Comprendre les montants astronomiques
L’autre jour, j’en parlais avec mon pote Mehdi (gros fan de foot, évidemment). Il m’a dit : « Sérieux, tu crois que tout part direct dans la poche des joueurs ? » Et là, gros doute. Alors j’ai creusé.
Répartition entre la fédération et les joueurs
La fédération nationale encaisse d’abord
Premier point important : l’argent est versé à la fédération nationale (ex : FFF pour la France, AFA pour l’Argentine). Ce n’est pas comme si la FIFA signait des chèques aux Mbappé et Messi du monde, haha.
Ensuite, c’est la fédé qui décide combien va aux joueurs, au staff, et combien reste pour elle. Et là, attention : ça varie d’un pays à l’autre. Certains pays ont des accords béton négociés avec les joueurs avant la compète, d’autres… c’est un peu plus flou.
Les primes aux joueurs
En général, une bonne partie (parfois jusqu’à 50-60 %) est transformée en primes pour les joueurs. Je me rappelle avoir lu que les Bleus champions du monde en 2018 ont touché environ 400000 euros chacun de prime (avant impôts, évidemment…). Mais les joueurs ne gardent pas tout : beaucoup font des dons à des associations, ou partagent avec le staff technique.

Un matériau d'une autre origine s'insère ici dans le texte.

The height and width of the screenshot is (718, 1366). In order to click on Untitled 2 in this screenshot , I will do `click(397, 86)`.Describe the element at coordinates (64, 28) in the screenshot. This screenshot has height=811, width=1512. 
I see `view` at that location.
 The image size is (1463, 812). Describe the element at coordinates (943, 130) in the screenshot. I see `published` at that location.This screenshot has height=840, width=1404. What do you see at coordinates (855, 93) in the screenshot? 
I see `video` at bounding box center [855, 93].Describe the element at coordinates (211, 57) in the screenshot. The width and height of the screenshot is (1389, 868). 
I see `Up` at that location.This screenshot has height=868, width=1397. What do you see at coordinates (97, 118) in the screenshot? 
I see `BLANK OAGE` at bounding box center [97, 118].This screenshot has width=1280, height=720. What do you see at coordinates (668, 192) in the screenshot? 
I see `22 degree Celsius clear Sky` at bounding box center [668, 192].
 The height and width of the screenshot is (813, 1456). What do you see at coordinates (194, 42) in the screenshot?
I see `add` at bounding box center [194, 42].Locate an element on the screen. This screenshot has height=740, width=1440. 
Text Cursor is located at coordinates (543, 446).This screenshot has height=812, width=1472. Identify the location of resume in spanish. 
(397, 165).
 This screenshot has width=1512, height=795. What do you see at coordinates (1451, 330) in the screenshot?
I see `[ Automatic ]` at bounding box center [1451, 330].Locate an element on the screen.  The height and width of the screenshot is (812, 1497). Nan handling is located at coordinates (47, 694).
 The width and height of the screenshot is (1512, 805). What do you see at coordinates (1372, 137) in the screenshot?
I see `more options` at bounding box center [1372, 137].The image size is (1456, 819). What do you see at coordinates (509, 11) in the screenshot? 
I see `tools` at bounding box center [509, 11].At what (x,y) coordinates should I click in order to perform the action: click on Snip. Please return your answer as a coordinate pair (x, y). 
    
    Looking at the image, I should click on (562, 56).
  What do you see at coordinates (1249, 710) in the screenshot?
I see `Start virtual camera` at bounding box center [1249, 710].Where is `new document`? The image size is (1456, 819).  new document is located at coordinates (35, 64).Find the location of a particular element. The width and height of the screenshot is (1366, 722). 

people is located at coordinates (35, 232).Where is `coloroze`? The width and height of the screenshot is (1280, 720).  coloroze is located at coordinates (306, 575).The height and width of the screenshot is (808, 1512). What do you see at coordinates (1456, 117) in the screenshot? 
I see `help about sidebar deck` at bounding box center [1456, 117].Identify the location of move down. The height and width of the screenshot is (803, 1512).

Je t’avoue qu’avant de creuser le sujet, je pensais naïvement que tout l’argent était pour les stars sur le terrain. Mais en réalité, il y a tout un écosystème derrière.
Et le reste de l’argent ?
Investissement dans les infrastructures
La fédération ne garde pas le reste juste pour décorer son siège social doré, hein! Une partie sert à financer les centres de formation, les programmes pour les jeunes, ou les terrains locaux. Bon, ça c’est la théorie idéale… parce qu’on sait bien que parfois, selon les pays, la transparence, c’est pas toujours leur fort (je me retiens de citer des noms, mais tu vois de qui je parle!).
Bonus pour le staff et les accompagnateurs
Eh oui, derrière les joueurs, il y a les entraîneurs, les kinés, les analystes vidéo, les cuisiniers, les coordinateurs… Et eux aussi reçoivent souvent des bonus. Quand Mehdi a appris ça, il m’a dit : « Mec, je vais changer de métier! » (il plaisantait… à moitié).
Est-ce que ça change selon le pays ?
Oh que oui. Par exemple, en Allemagne, les primes sont souvent fixées à l’avance avec des montants bien précis, tandis qu’en Argentine ou au Brésil, ça peut être plus négocié au feeling. Il y a aussi des différences culturelles : certains joueurs insistent pour reverser une part à des œuvres caritatives (ce qui est super beau, honnêtement), tandis que d’autres gardent tout.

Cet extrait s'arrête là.